[Entries on target coordinates]
......

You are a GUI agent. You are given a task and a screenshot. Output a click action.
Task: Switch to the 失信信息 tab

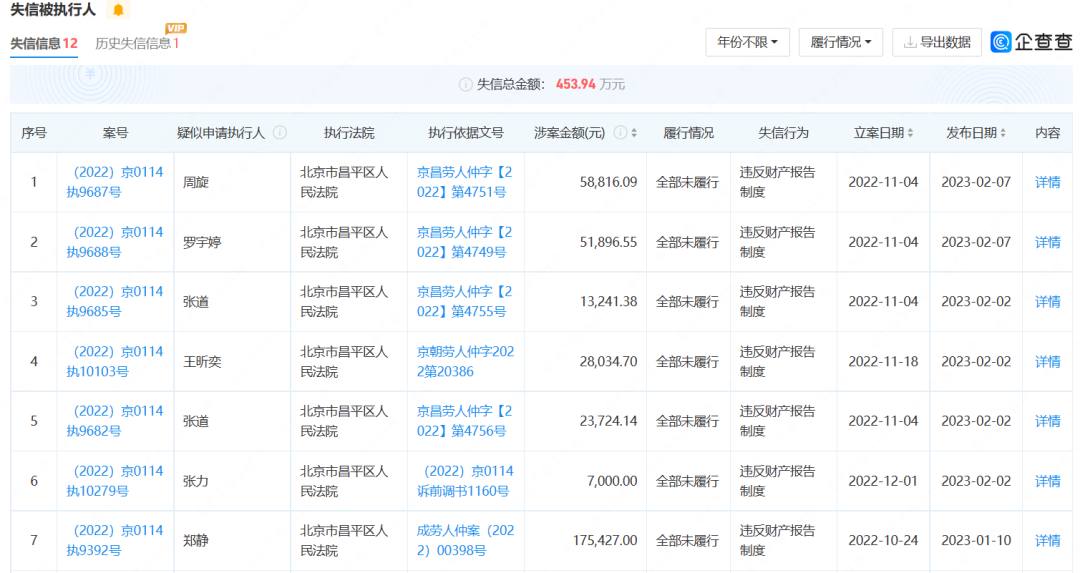44,43
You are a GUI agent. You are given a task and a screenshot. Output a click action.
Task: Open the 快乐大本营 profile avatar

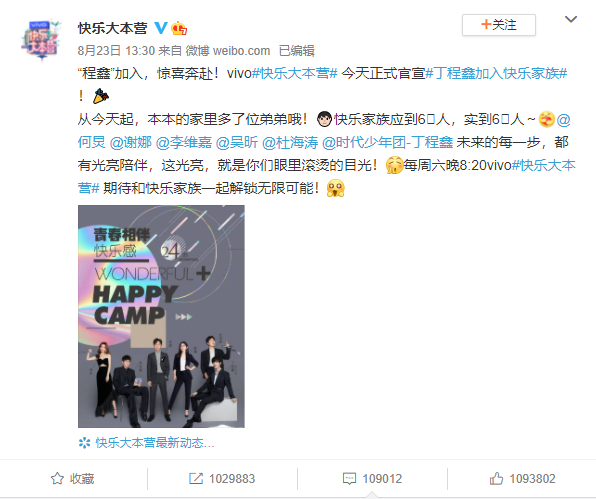pos(41,40)
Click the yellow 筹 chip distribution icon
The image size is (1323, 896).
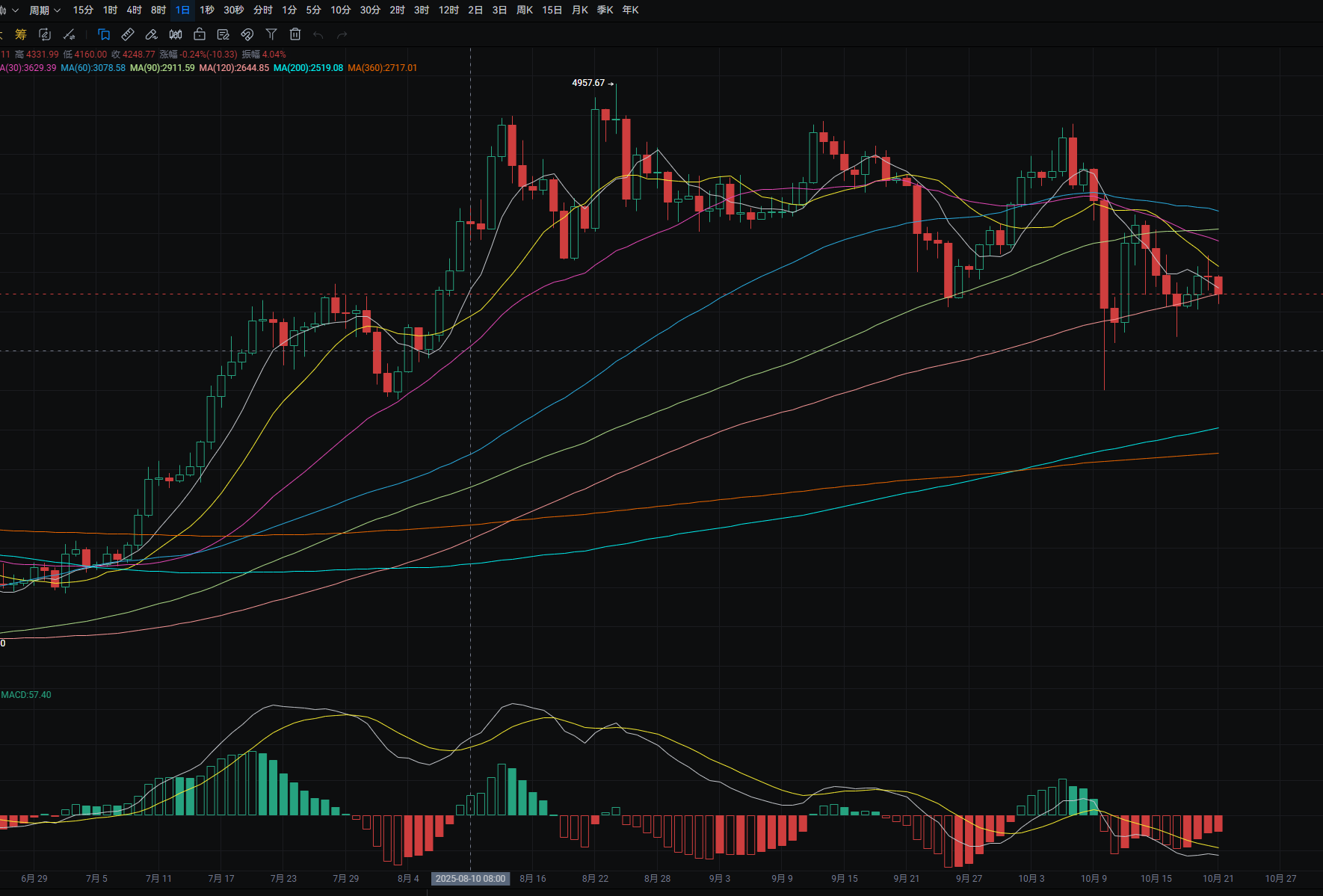click(21, 34)
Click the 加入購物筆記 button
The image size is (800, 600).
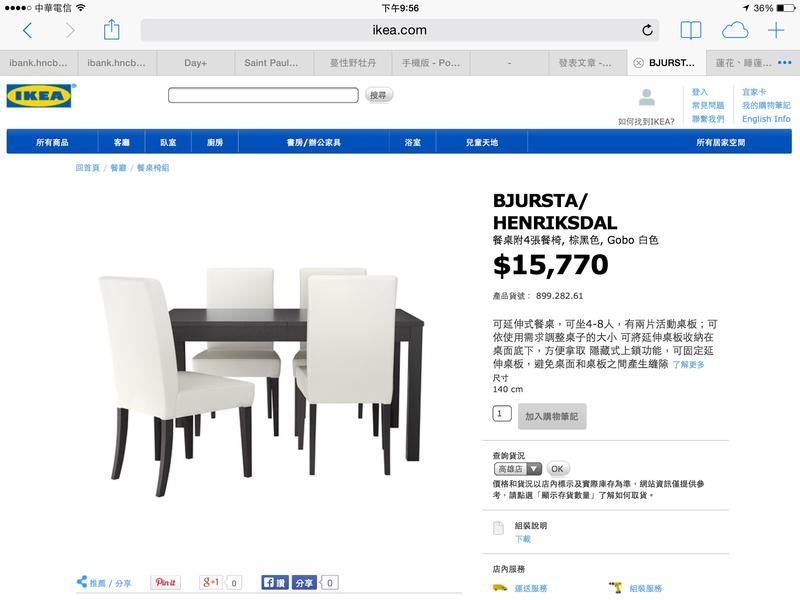(552, 416)
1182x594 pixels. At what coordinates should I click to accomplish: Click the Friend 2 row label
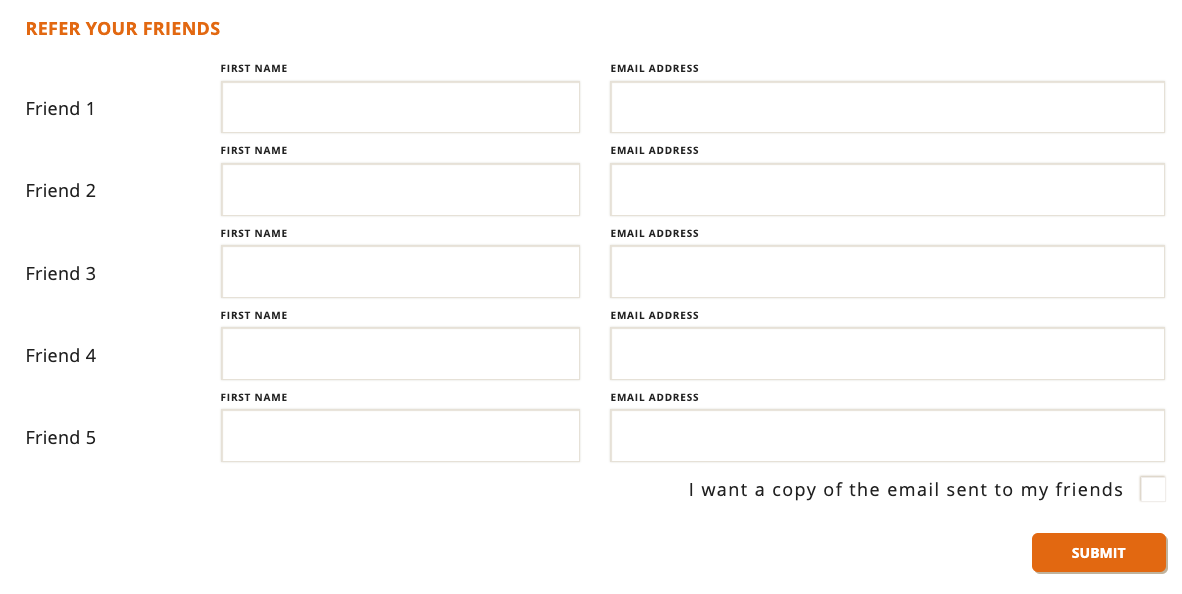click(61, 191)
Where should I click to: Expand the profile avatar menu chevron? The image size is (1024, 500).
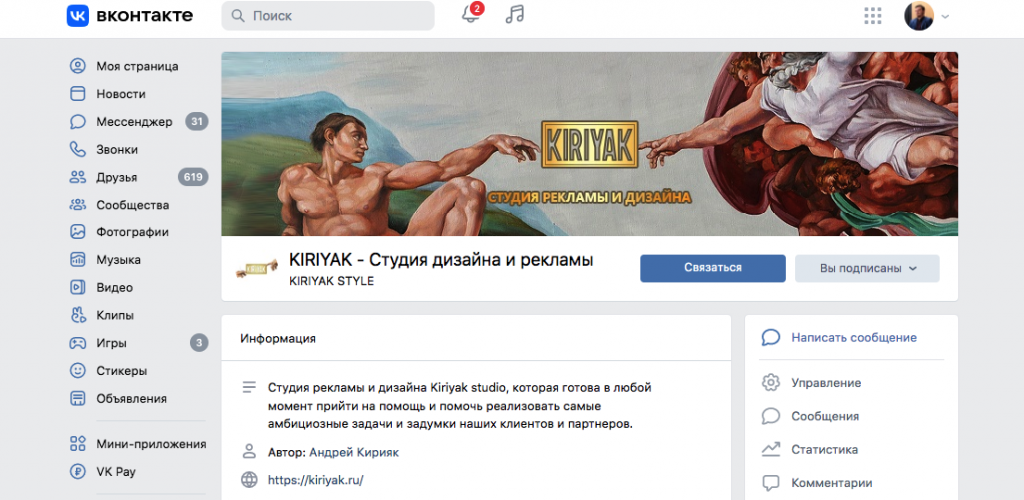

......

> **TASK PROMPT**
Rewrite the lines above, swapping "profile avatar" for "profile picture" and changing nothing else. Omit the pictures from your version.

> **RESPONSE TO THE TASK**
You are a GUI agent. You are given a task and a screenshot. Output a click action.
Task: Switch to the 失信信息 tab

44,43
You are a GUI agent. You are given a task and a screenshot. Output a click action.
Task: Open the 快乐大本营 profile picture

pos(41,40)
Click the yellow 筹 chip distribution icon
The image size is (1323, 896).
click(21, 34)
Click the 加入購物筆記 button
The image size is (800, 600).
(552, 416)
1182x594 pixels. At what coordinates should I click to accomplish: Click the Friend 2 row label
click(61, 191)
Where should I click to: Expand the profile picture menu chevron? The image size is (1024, 500).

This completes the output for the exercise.